On September 27, 1830, the Treaty of Dancing Rabbit Creek was signed between the U.S. Government and the Choctaw. The Choctaw agreed to sell their traditional homelands in Mississippi and Alabama, for compensation and removal to reservations in Indian Territory (now Oklahoma). This opened up land for sale to European-American immigrant settlement. Article 14 in the treaty allowed those Choctaw who chose to remain in the state to become U.S. citizens, the first major non-European ethnic group to do so.[32][33] Today approximately 9,500 Choctaw live in Neshoba, Newton, Leake, and Jones counties. Federally recognized tribes include the Mississippi Band of Choctaw Indians.

From before the Civil War until the 1930s, African Americans made up a majority of Mississippians. Due to the Great Migration, when more than 360,000 African Americans left the state during the 1940s and after, the African-American population declined.

The state in 2010 had the highest proportion of African Americans in the nation. Recently, the African-American percentage of population has begun to increase due mainly to a higher birth rate than the state average. Due to patterns of settlement, in almost all of Mississippi's public school districts, a majority of students are of African descent. African Americans are the majority ethnic group in the northwestern Yazoo Delta, and the southwestern and the central parts of the state, chiefly areas where the group owned land as farmers or worked on cotton plantations and farms.[34]

According to the 2000 census, the largest identified ancestries in the state are:

People of French Creole ancestry form the largest demographic group in Hancock County on the Gulf Coast. The African-American; Choctaw, mostly in Neshoba County; and Chinese-American segments of the population are almost entirely native born.

Although some ethnic Chinese were recruited as indentured laborers from Cuba during the 1870s and later 19th c., the majority immigrated directly from China to Mississippi between 1910–1930. They were recruited as laborers. While planters first made arrangements with the Chinese for sharecropping, most Chinese soon left that work. Many became small merchants and especially grocers in towns throughout the Delta.[35] As the small towns declined, many ethnic Chinese moved to cities or left the state.


Under French and Spanish rule beginning in the 17th century, the few Europeans in what is now Mississippi were Roman Catholics. The growth of the cotton culture after 1815 brought in tens of thousands of European-American settlers each year, most of whom were Protestants from Southeastern states. Due to such migration, there was rapid growth in Protestant churches, especially Methodist, Presbyterian and Baptist.[36]

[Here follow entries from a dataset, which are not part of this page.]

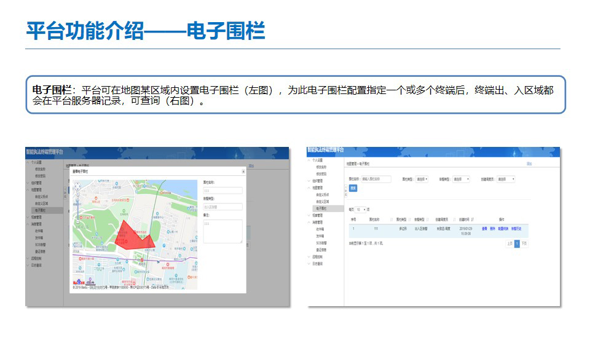Image resolution: width=590 pixels, height=343 pixels.
Task: Click the 围栏名称 search input field
Action: (x=376, y=179)
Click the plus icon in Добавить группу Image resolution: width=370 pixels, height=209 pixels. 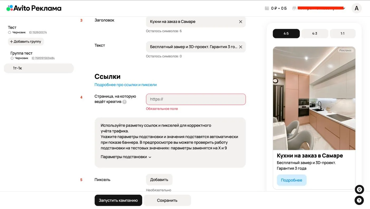click(x=11, y=42)
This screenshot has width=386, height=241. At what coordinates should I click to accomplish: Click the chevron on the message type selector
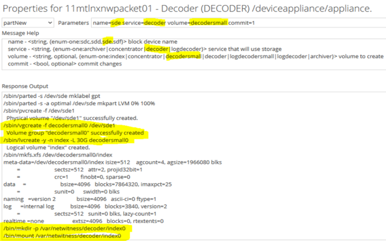[x=50, y=23]
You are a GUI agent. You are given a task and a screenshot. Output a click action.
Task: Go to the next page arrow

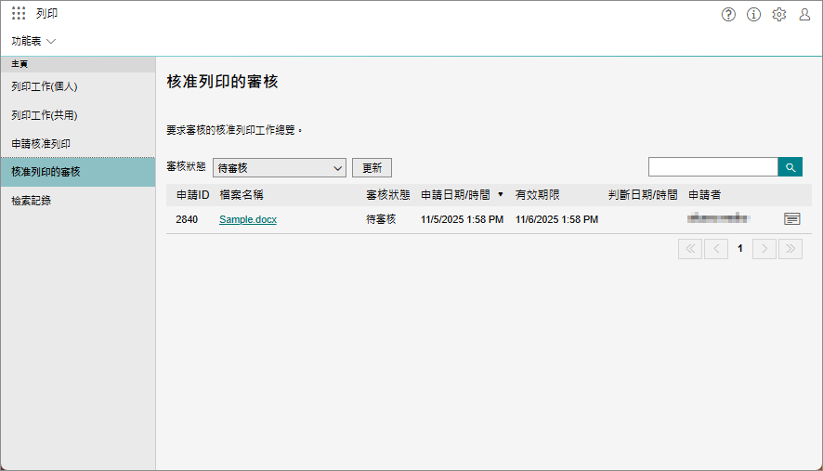coord(764,248)
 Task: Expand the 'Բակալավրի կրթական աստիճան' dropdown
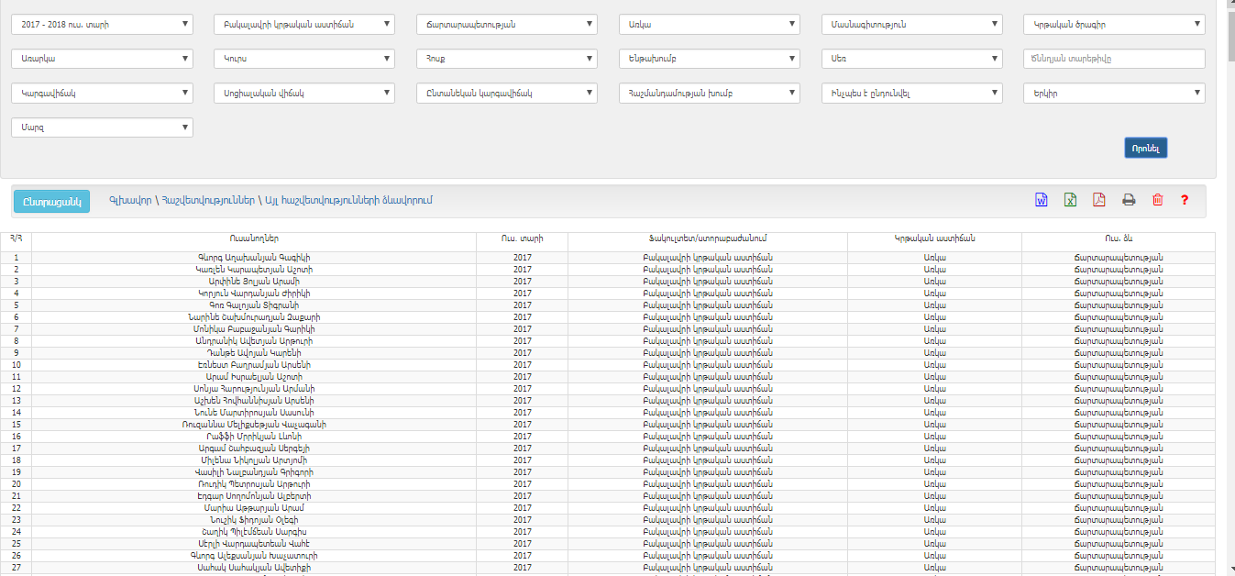pyautogui.click(x=304, y=24)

The revivals of the Great Awakening in the late eighteenth and early nineteenth centuries initially attracted the "plain folk" by reaching out to all members of society, including women and blacks. Both slaves and free blacks were welcomed into Methodist and Baptist churches. Independent black Baptist churches were established before 1800 in Virginia, Kentucky, South Carolina and Georgia, and later developed in Mississippi as well.

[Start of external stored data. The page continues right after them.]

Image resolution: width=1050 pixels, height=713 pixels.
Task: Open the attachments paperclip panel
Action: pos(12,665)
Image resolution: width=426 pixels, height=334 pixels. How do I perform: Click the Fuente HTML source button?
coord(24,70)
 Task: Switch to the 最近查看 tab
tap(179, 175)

In the post-Civil War years, religion became even more influential as the South became known as the "Bible Belt". Freedmen withdrew from white-run churches in favor of setting up their own. Many left the Southern Baptist Church, and by 1895 had established numerous black Baptist state associations and the National Baptist Convention of black churches. They wanted to be independent of white supervision. In addition, independent black denominations, such as the African Methodist Episcopal Church (established in Philadelphia) and the African Methodist Episcopal Zion Church (established in New York), sent missionaries to the South in the postwar years. They quickly attracted hundreds of thousands of converts and founded new churches across the South. Southern congregations brought their own influences to those denominations as well.[37][38]

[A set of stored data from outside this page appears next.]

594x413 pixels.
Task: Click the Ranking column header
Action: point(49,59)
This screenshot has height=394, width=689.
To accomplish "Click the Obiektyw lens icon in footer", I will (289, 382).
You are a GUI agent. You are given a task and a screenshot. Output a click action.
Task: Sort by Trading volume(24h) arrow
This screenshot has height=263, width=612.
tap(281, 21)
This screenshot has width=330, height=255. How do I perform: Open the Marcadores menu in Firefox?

By 1900 many ministers, especially in the towns, subscribed to the Social Gospel movement, which attempted to apply Christian ethics to social and economic needs of the day. Many strongly supported Prohibition, believing it would help alleviate many sins.[39]

African-American Baptist churches grew to include more than twice the number of members as their white Baptist counterparts. The African-American call for social equality resonated throughout the Great Depression in the 1930s and World War II in the 1940s. The American Civil Rights Movement had many roots in religion, and the strong community of churches helped supply volunteers and moral purpose for their activism. The end of legal segregation and Jim Crow led to the reintegration of some churches, but most today remain all black or all white.[40] Since the 1970s, fundamentalist conservative churches have grown rapidly, fueling Mississippi's conservative political trends.[36]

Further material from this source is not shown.